Abstract Theory underlies or underpins all practice. Gestalt notoriously has no avowed theory of group behavior; nevertheless, theory is discernable in the way Gestalt training and therapy groups are managed. This article traces group theory from its possible primitive beginnings, through the often contradictory schools of European and United States thinkers and their relevance to Gestalt group and organizational work. It stresses the indivisibility of individual and group and thus, the political nature of all action. It also comments on the contexts of time and culture that alter the application of group theory. My hope is that this short paper reminds you of some of the roots you can trace in your version of a Gestalt group. The root theories I speak of are probably major influences through many schools of psychotherapy. What is left out, what is added, becomes a telling comment not just on any practitioner, but on the changing zeitgeist from country to country and decade to decade. Groups of different tasks and sizes work in different ways. Small groups have more occasions for intimacy. Large groups have more to do with power. All have a profound effect on the human psyche, and on how we exercise our competitive and our cooperative natures. The more understanding we have of that, the better our chances of making a polis, a society that functions for the good of the people in it. That is the wider application of counseling and therapy that perhaps needs to be more recognized.

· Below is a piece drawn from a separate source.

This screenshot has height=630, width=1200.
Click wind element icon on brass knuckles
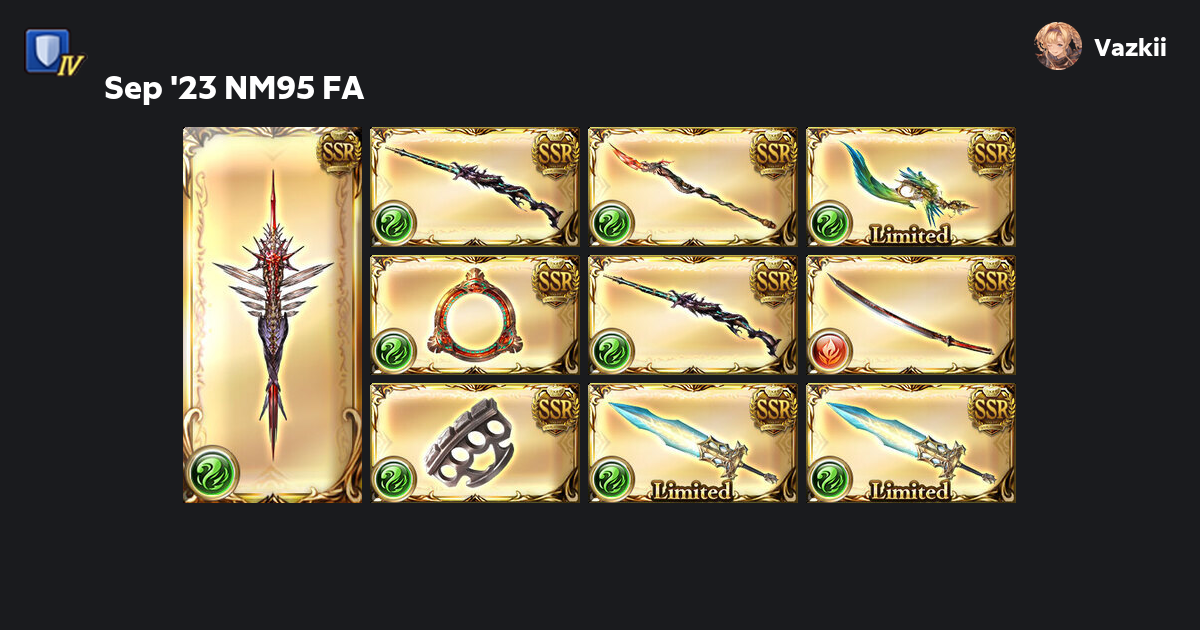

I have done my best to stay with the underground, the buried roots, by hich I mean some that are many decades back and consequently, adapted or partially remembered or applied. In Serge Ginger's image, I trust that these roots are growing as Gestalt theory grows. And I will do my best to steer off very recent material. In 1972, Paul Goodman wrote, “We exist mainly, though not altogether, in community relations. To be a private individual is largely pathological.” He did immediately add, “for a society to act as a collective is largely pathological” (1972, p. 65).